Biological research has revealed that the verbal semantic information in the
brain cortex, as an additional source, participates in nonverbal semantic
tasks, such as visual encoding. However, previous visual encoding models did
not incorporate verbal semantic information, contradicting this biological
finding. This paper proposes a multimodal visual information encoding network
model based on stimulus images and associated textual information in response
to this issue. Our visual information encoding network model takes stimulus
images as input and leverages textual information generated by a text-image
generation model as verbal semantic information. This approach injects new
information into the visual encoding model. Subsequently, a Transformer network
aligns image and text feature information, creating a multimodal feature space.
A convolutional network then maps from this multimodal feature space to voxel
space, constructing the multimodal visual information encoding network model.
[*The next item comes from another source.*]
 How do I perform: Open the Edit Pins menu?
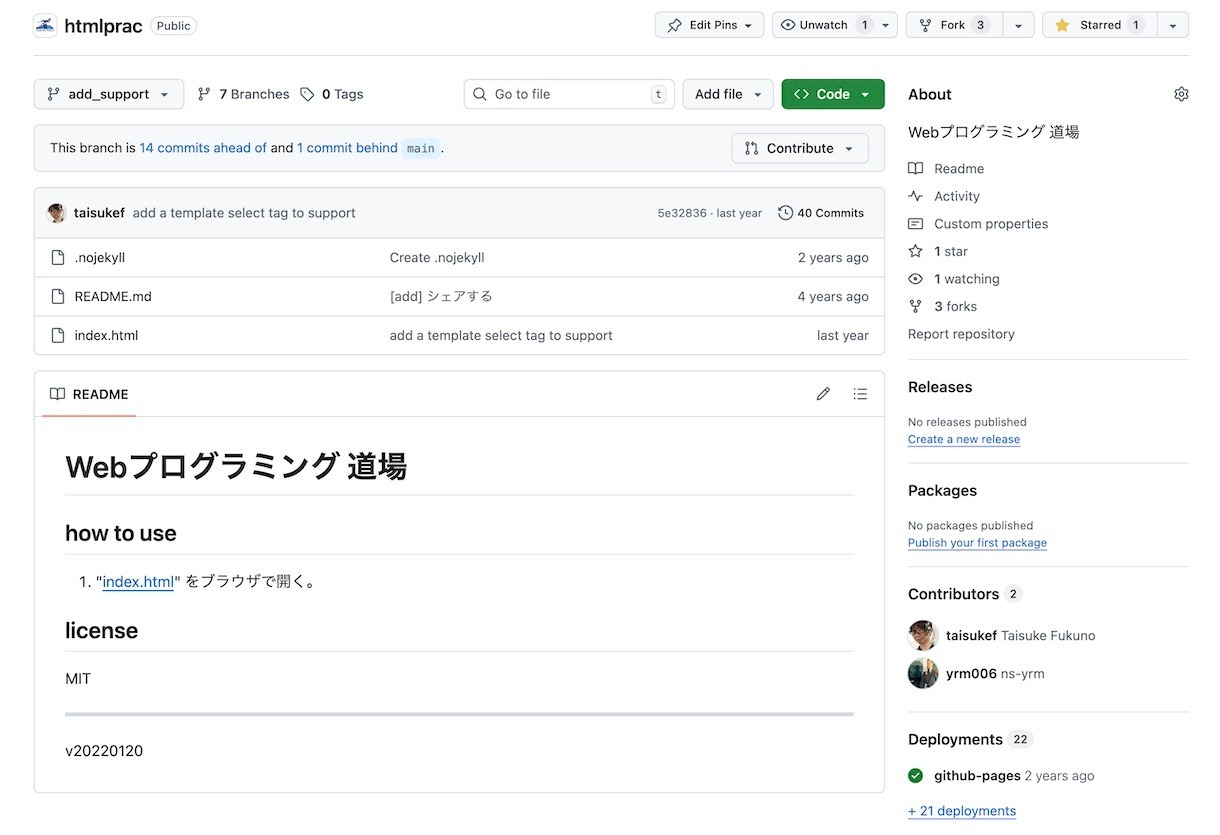click(709, 25)
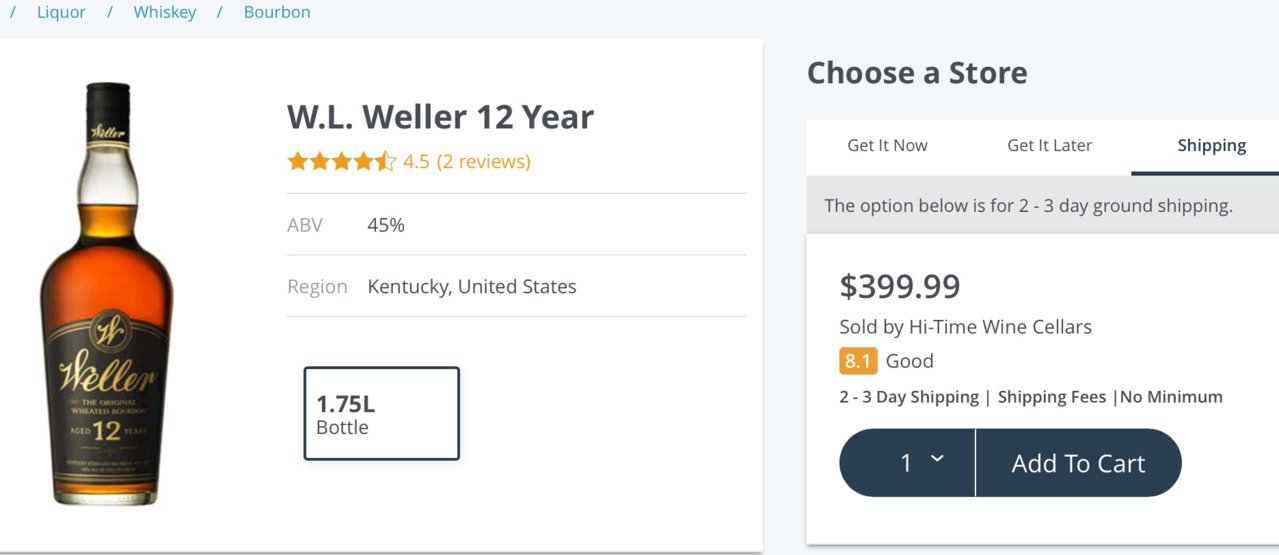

Experimental results demonstrate that the proposed multimodal visual
information encoding network model outperforms previous models under the exact
training cost. In voxel prediction of the left hemisphere of subject 1's brain,
the performance improves by approximately 15.87%, while in the right
hemisphere, the performance improves by about 4.6%. The multimodal visual
encoding network model exhibits superior encoding performance. Additionally,
ablation experiments indicate that our proposed model better simulates the
brain's visual information processing.

基于刺激图像和相关文本信息的多模态视觉信息编码网络模型，将口头语义信息作为新信息嵌入视觉编码模型，通过 Transformer 网络对图像和文本特征信息进行对齐，构建多模态特征空间。实验结果表明该模型的性能优于先前的模型，并且消融实验证明我们提出的模型更好地模拟了大脑的视觉信息处理。